The very first roll of film that I exposed was a roll of 35mm Anscochrome 64 slide film. I still have 2 slides from that roll I shot in 1972 in my archives.
For several years I have been shooting everything on print film and having it processed onto Photo CD so that I could use the images in my digital darkroom. For those of us who just don't have the money for an expensive digital SLR, this is a great way to use your film camera and have digital images without having to scan negatives or prints.
While I will admit that converting to using the Coolscan and shooting on reversal film means that I will have to scan the images. But, in the comparison of the first slide I scanned to the same one scanned by a pro lab in PCD format, even the greenest novice photographer could see the difference.
I also often have my film processed at a one hour lab and burned onto a Picture CD which is not to be confused with Photo CD. Picture CD is JPEG scans of the negatives and Photo CD is Kodaks PCD format that yields a 18kb to 18Mb file size. I also found the Picture CD to be a little bit flatter in contrast but just the fact that I could have my images on CD was worth having to fix them up in Photoshop.

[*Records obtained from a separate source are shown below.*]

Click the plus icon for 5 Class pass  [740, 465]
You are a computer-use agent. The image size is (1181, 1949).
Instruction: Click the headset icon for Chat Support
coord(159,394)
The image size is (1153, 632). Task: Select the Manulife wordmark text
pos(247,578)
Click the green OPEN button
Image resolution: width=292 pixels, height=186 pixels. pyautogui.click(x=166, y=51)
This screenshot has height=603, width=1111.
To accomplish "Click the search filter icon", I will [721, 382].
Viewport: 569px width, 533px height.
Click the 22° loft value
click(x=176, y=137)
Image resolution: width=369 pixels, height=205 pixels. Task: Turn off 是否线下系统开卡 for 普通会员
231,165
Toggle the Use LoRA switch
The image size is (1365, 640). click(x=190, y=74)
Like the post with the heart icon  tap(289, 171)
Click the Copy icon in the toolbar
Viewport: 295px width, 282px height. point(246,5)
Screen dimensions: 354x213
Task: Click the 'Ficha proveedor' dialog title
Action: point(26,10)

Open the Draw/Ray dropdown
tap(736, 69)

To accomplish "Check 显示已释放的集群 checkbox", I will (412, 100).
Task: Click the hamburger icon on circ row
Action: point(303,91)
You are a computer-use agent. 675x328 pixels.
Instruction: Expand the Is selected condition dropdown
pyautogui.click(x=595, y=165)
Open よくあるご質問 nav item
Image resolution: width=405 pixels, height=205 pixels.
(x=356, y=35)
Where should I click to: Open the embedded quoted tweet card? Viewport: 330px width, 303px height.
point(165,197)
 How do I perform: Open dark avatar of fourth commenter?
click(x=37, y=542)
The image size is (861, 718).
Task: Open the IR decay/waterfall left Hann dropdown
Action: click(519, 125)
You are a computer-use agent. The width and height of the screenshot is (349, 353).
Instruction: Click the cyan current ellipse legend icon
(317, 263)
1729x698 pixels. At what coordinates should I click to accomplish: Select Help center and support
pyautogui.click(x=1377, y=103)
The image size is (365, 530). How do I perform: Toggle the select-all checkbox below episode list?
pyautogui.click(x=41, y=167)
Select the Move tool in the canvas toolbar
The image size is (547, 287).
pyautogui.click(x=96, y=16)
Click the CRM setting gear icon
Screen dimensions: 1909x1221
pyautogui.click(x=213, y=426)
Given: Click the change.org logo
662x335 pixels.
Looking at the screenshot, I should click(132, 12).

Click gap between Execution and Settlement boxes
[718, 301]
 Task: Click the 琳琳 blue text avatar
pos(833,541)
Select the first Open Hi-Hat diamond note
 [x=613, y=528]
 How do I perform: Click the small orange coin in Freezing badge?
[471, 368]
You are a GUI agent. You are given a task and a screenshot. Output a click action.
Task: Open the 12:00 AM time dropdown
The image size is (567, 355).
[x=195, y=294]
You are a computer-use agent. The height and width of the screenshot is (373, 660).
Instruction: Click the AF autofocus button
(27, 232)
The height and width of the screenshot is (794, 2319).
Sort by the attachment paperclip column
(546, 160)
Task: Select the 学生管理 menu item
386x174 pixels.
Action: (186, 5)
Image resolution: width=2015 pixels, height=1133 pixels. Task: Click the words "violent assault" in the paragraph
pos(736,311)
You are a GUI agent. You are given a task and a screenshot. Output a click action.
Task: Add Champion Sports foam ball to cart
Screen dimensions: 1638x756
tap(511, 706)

 In the image comparison shown in this popup window, the top image is scanned with the Nikon Coolscan and the bottom image is from the Photo CD.
You will notice a distinct red cast in the Photo CD image that is not in the slide. The Photo CD image is a bit flat but overall the contrast, sharpness, shadow detail and highlights are relatively identical in both images. By taking out some of the red cast in Photoshop I could achieve the same results... Not so true.
I soon discovered that a little adjustment on the red slider in Photoshop did not fix the image. It actually took a lot of tweaking and adjusting to try and duplicate the image from the Coolscan. By that time I could have made another scan and as I would go through the process of making about ten scans I would have equalled the time it would take to open and fix only four or five PCD images.